Plans to create exclusive busways from downtown Los Angeles to the Westside have hit another bump in the road.
Wilshire Boulevard was supposed to get almost nine miles of bus-only lanes stretching off and on from MacArthur Park to Centinela Avenue. Then in December, transit officials cut a mile out of the proposal in Westwood to ease the concerns of high-rise residents who fear that it would push already heavy automobile traffic into even fewer lanes.
Now Los Angeles City Councilman Bill Rosendahl wants to downsize the project again to 5.4 miles, stop it at Beverly Hills and eliminate not only the Westwood section but the remaining route to Santa Monica.
The idea is supported by Westside neighborhood organizations and opposed by environmentalists and transit advocates who contend that the councilman is bowing to the wishes of a few constituents at the expense of thousands of bus riders.
“I’m for the bus-only lanes, but a continuous system,” Rosendahl said. “The 5.4 miles would be a first step. If that is successful, we could work with Santa Monica and Beverly Hills,” which are not participating in the project. “If everyone got on board, we could have a real system.”
Rosendahl’s proposal is scheduled to be addressed Wednesday by the City Council, which must decide whether to support the truncated route and add it to the busway options that will be evaluated during the project’s environmental review.
According to current plans, buses would get exclusive use of the lanes nearest the curb during weekday rush hours from 7 a.m. to 9 a.m. and 4 p.m. to 7 p.m. Signal improvements, new turn lanes and street widenings would also be added.
MTA officials say the dedicated lanes would speed up bus service, make it more reliable and encourage transit ridership along the Wilshire corridor, which has about 80,000 boardings daily, the highest of the authority’s routes.
Rosendahl’s proposal would have the bus lanes run without interruption from South Park View Street to South San Vicente Boulevard on the eastern border of Beverly Hills. He says that using traffic lanes for buses during rush hours would further congest surface streets in his district.

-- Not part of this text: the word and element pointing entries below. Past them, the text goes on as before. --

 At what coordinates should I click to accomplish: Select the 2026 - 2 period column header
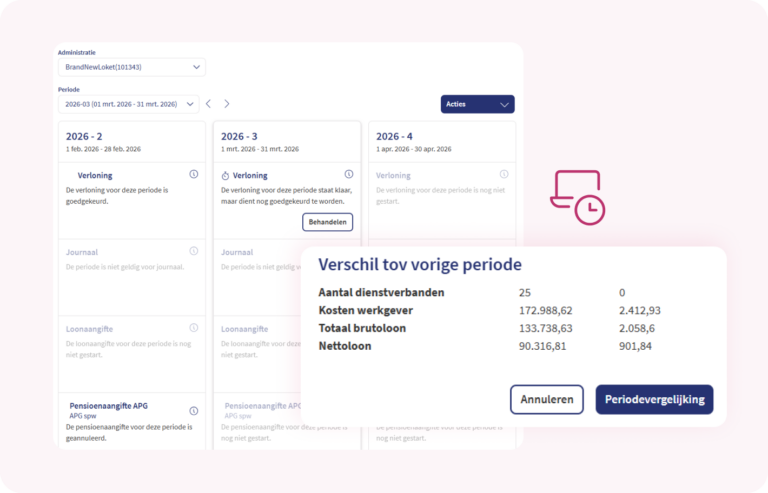click(x=84, y=136)
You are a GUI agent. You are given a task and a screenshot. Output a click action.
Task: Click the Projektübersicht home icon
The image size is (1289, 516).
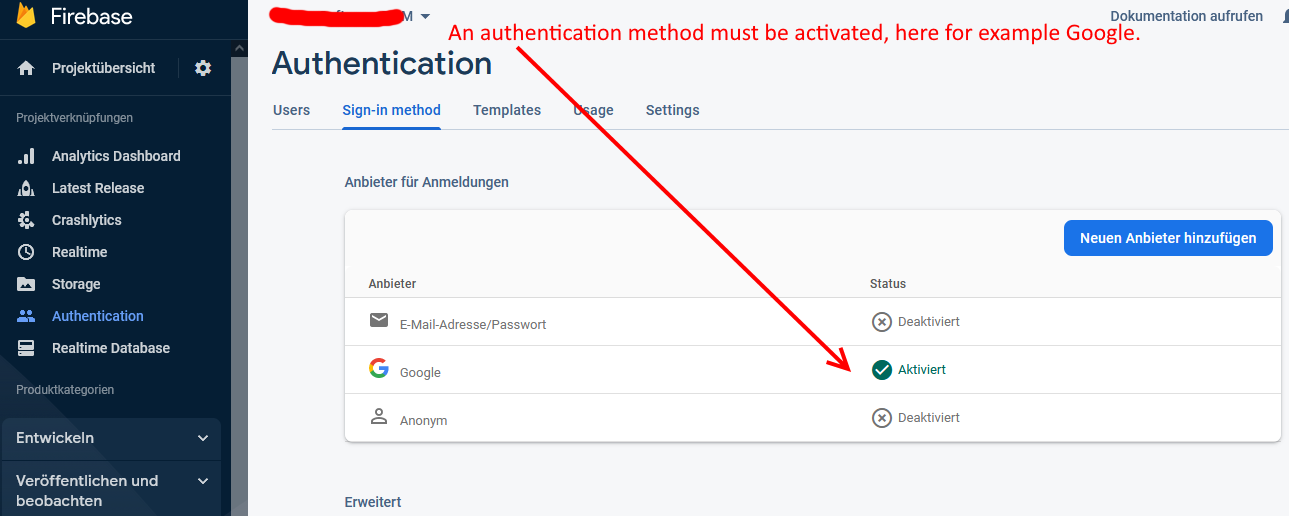(26, 68)
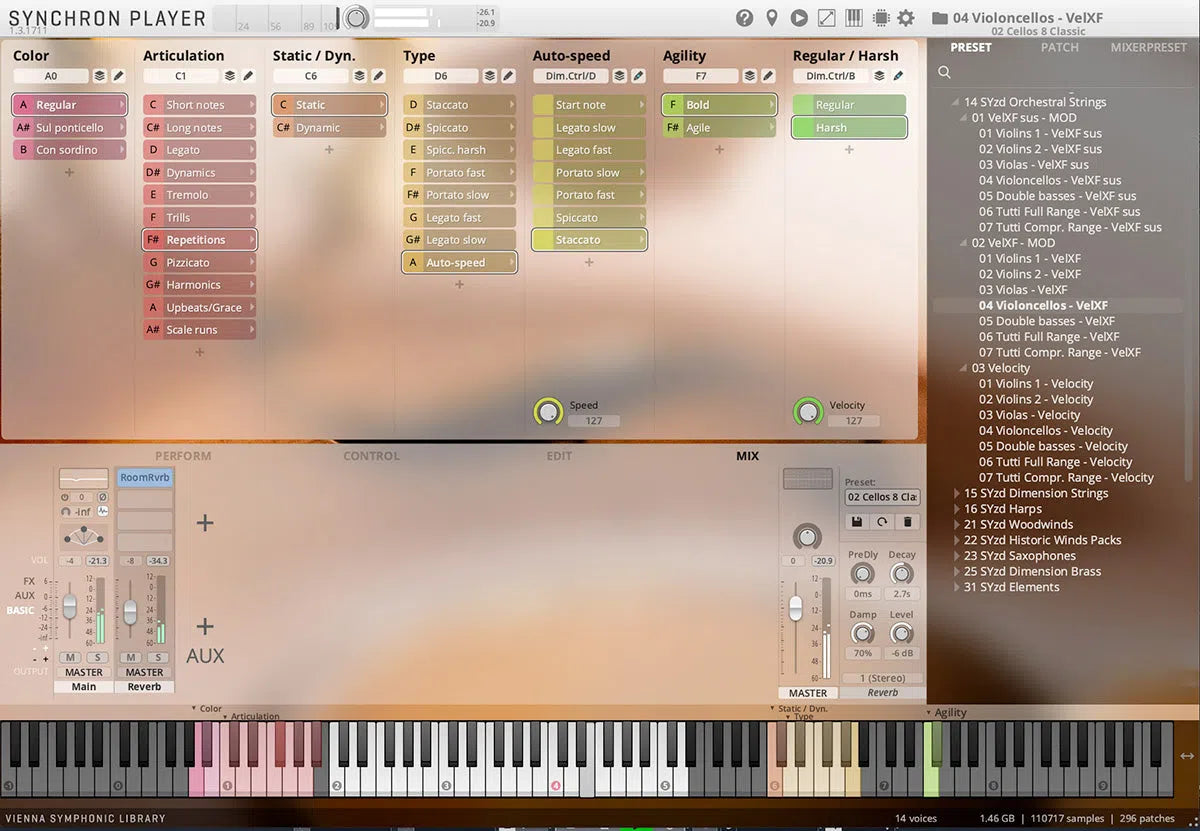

Opponents of the proposal, such as the Natural Resources Defense Council, the Green L.A. Coalition, the Bus Riders Union and the Transit Coalition, contend that shortening the busways might threaten federal funding for the project and setback the effort to build dedicated lanes around the county.
“We are mortified by what Rosendahl is doing,” said Bart Reed, director of the Transit Coalition. “This project is for the greater good. He is doing this to help a few squeaky wheels in his district.”